**The task**
Going through the data below, tally every line where the string "jūlijs" occurs, then give only the tally.

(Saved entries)
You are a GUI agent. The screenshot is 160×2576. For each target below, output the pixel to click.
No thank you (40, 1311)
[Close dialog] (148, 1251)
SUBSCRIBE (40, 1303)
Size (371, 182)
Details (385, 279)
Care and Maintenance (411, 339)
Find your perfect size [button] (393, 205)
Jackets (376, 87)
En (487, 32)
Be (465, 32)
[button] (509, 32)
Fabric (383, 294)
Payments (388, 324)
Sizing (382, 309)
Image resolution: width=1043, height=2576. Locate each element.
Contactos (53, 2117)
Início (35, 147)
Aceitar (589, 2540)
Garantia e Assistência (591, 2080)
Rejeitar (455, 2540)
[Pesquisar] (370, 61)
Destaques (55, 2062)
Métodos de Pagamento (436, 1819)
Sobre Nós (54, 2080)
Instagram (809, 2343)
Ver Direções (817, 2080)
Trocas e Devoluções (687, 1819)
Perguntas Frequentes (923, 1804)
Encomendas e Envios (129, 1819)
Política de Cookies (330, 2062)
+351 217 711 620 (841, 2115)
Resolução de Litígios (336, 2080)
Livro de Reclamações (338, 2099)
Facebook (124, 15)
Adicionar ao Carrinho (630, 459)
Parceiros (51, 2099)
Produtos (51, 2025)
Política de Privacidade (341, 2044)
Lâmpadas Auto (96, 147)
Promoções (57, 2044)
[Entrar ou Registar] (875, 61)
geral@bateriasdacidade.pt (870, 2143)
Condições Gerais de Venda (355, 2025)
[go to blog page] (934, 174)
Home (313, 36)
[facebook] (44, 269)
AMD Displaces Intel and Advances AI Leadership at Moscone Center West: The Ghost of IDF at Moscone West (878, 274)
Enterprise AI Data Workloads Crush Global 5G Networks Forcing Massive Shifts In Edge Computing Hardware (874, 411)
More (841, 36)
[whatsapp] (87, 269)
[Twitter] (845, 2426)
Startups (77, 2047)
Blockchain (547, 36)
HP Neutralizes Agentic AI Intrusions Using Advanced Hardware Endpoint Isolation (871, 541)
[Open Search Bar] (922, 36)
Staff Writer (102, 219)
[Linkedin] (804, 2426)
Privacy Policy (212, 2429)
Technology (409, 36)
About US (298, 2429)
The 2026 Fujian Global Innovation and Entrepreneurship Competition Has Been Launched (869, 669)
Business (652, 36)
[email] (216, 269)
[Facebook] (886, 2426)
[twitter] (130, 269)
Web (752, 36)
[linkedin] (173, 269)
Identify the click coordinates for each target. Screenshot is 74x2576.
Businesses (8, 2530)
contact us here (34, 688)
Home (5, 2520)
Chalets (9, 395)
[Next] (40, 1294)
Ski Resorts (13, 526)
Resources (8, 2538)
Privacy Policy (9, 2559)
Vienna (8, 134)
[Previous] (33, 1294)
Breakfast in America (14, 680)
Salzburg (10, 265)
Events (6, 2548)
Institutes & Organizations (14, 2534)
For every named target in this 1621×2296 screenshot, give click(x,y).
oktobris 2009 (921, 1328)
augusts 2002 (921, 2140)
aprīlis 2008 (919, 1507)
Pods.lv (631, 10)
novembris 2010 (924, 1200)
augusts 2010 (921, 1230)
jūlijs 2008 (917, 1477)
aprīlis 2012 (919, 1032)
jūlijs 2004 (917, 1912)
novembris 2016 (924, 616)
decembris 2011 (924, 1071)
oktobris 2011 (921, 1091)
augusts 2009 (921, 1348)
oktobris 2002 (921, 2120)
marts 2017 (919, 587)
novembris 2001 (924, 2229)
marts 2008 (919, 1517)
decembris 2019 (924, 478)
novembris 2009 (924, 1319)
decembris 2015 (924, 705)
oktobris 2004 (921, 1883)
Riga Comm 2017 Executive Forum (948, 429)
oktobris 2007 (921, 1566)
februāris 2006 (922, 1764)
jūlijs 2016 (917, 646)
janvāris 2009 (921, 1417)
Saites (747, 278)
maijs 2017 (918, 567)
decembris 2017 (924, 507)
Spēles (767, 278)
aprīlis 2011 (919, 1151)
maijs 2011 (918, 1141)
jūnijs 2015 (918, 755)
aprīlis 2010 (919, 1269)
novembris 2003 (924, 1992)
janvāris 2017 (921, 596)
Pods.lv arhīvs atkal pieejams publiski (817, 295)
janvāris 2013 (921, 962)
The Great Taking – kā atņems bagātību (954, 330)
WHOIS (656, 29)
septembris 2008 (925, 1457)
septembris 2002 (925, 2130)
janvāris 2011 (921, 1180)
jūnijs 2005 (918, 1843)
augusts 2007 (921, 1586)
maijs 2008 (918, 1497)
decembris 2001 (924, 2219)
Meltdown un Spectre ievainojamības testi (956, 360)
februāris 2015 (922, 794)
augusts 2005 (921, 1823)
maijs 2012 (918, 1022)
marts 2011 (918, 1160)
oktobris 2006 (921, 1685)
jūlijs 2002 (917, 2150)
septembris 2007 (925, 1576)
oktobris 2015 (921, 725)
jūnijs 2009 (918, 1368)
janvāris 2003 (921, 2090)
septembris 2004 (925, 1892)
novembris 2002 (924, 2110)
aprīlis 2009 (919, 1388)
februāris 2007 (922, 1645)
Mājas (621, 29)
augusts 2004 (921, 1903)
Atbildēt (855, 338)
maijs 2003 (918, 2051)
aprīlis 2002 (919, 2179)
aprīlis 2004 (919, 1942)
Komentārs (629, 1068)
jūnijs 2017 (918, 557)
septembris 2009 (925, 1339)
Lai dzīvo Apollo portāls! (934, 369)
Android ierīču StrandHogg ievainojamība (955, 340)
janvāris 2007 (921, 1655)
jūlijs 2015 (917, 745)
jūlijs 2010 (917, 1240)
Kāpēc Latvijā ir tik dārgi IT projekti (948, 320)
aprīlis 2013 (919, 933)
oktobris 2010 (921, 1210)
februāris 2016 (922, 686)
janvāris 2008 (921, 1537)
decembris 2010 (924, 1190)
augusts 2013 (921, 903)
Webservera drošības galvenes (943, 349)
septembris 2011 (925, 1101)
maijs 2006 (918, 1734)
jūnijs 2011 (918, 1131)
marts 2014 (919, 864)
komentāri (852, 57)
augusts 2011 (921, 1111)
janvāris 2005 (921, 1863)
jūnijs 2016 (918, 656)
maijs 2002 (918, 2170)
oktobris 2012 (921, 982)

**Result**
6